The ethical landscape expands beyond biology to questions of social impact. Polygenic testing can encourage a view of children as objects to be optimized, potentially eroding the psychological foundation of parent–child relationships. Even when a screening tool correctly predicts a risk, the emotional toll on families can be significant if a child is not what parents anticipated. The piece notes that some companies frame their products as enabling parents to “protect” their children from disease, employing language that can feel coercive or fear-based. Abby Lippman, an epidemiologist cited in the column, argues that genetic testing can paradoxically reduce parental choice by pressuring families into certain paths under the guise of autonomy.

Cost and access further complicate the ethics. Polygenic testing is not cheap; the article cites Orchid, a company that charges about $2,500 per screened embryo, potentially creating a widening gap between those who can afford such screening and those who cannot. While technology tends to get cheaper over time, the immediate effect could be a societal tilt toward selective enhancement that privileges wealth and exacerbates inequities. The column suggests that if social systems respond to widespread genetic optimization, a new form of coercion could emerge, where not opting into genetic alteration becomes viewed as a liability rather than a personal choice. In this context, some philosophers have argued that parents have a moral obligation to seek the best possible life for their offspring, a view the column cautions against, noting that it can be misused to pressure families into expensive, high-stakes decisions.

The Vox piece also offers a framework for thinking through these technologies. It introduces the idea of satisficing—choosing options that are “good enough” rather than optimizing along a single metric. In the context of embryos, this could mean prioritizing screenings for conditions that are debilitating or life-limiting, such as Tay-Sachs or certain BRCA-related cancers, where the benefits of screening are clearer, while recognizing that many complex conditions—like some forms of autism or anxiety—often involve a mix of neurological diversity and resilience that can coexist with a meaningful, happy life. The columnist argues that even when screenings can provide benefits, societal and environmental supports can achieve similar improvements without reinforcing a market-driven fantasy of perfect health.

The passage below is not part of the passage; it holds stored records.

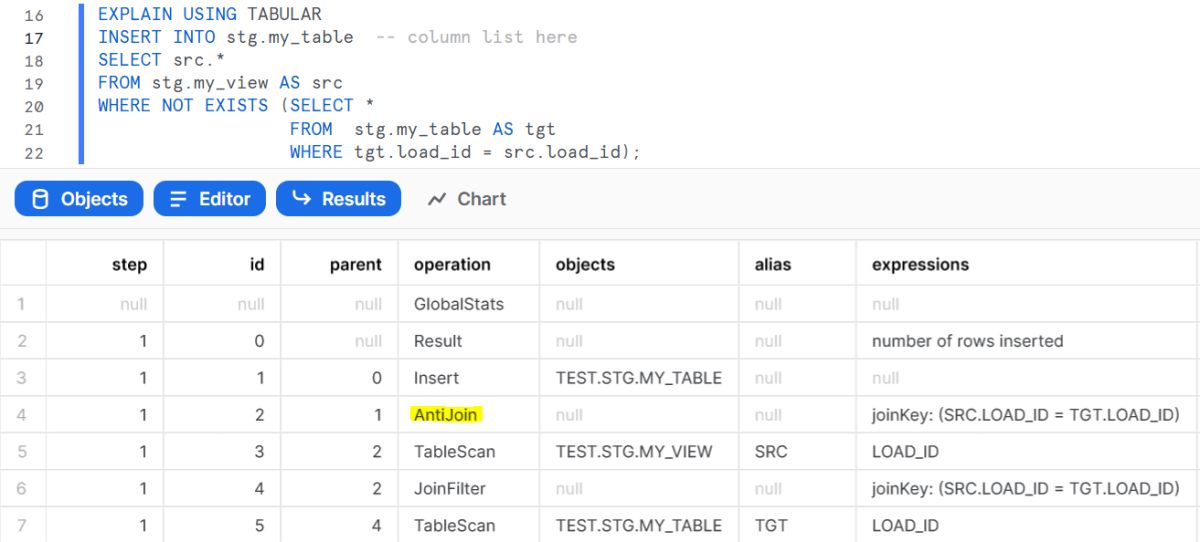The height and width of the screenshot is (542, 1200).
Task: Click the TEST.STG.MY_VIEW objects cell
Action: (634, 452)
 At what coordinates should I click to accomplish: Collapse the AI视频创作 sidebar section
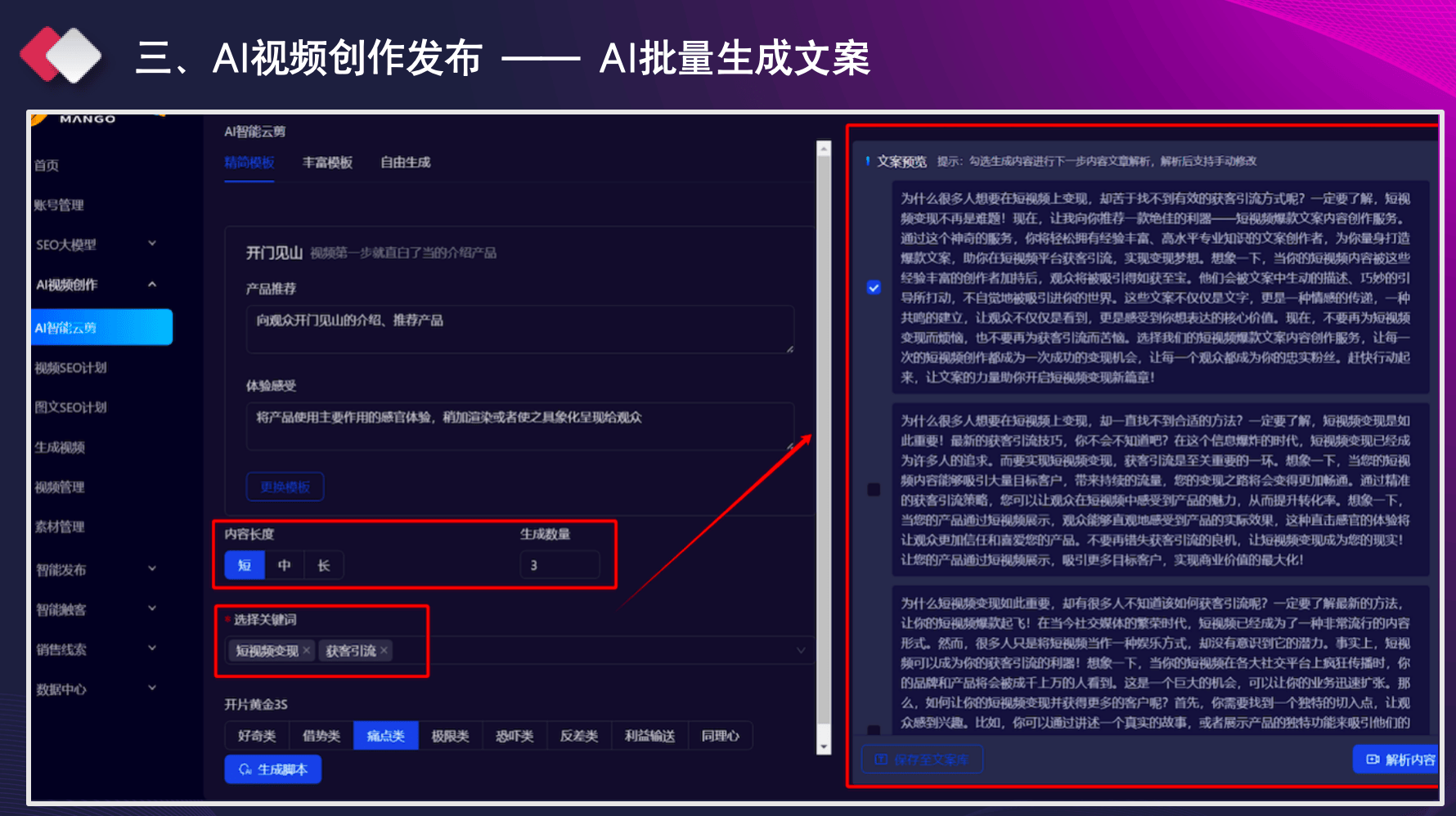tap(152, 285)
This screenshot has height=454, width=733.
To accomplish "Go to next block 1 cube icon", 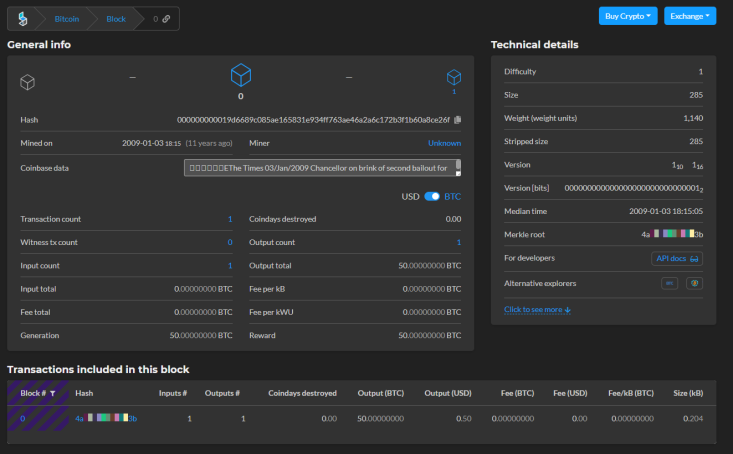I will tap(454, 77).
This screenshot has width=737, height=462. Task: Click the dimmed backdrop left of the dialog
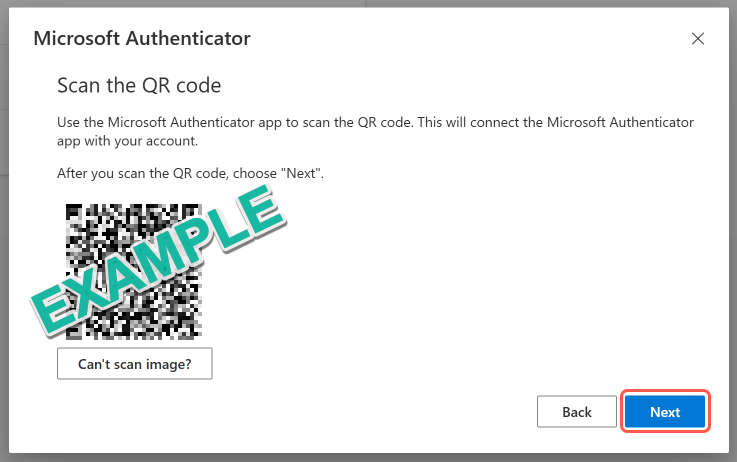click(4, 230)
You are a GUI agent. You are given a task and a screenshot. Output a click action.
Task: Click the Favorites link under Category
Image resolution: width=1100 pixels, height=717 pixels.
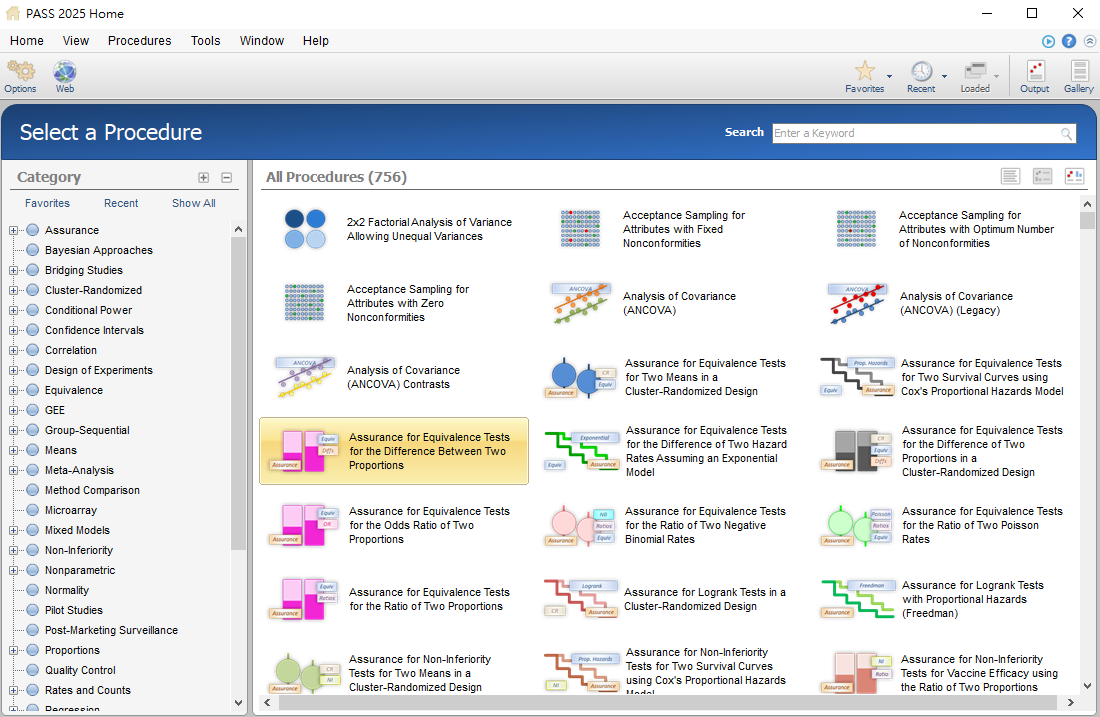47,203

Ultimately, the author refuses to prescribe a universal list of tests to pursue or forego. The key, the piece argues, is recognizing one’s own limits and values: the emotional, social, and financial resources available to a family, the tolerance for uncertainty, and the willingness to confront the possibility that predictive tools may not align with lived outcomes. The columnist urges readers to resist pressure and shaming from profit-driven marketing, insisting that they remain moral agents who weigh the full spectrum of factors before making a decision. As the piece puts it, genetic testing is supposed to expand parental choice, but in practice it often narrows it by amplifying fears and shaping expectations through marketing that equates better health with absolute control over a child’s destiny.

Beyond the clinic and the marketplace, the Vox explainer also situates the debate in a broader cultural context. It cites examples from Silicon Valley’s fascination with IQ enhancement and references a broader literature on prenatal testing, including discussions about Down syndrome’s place in public imagination. The author notes that the entangled mix of science, aspiration, and fear makes this a particularly risky moment for expectant parents, who may be navigating both the excitement of new possibilities and the real consequences of choosing among embryos with imperfect information. The piece closes by underscoring one simple, persistent truth: parents deserve agency, guidance grounded in science, and a framework for making decisions that reflects both health realities and the imperfect nature of predicting human life. The reader is reminded that the goal of medical advances should be to support families and individuals in living healthy, meaningful lives—without compressing the full human story into a single statistical projection.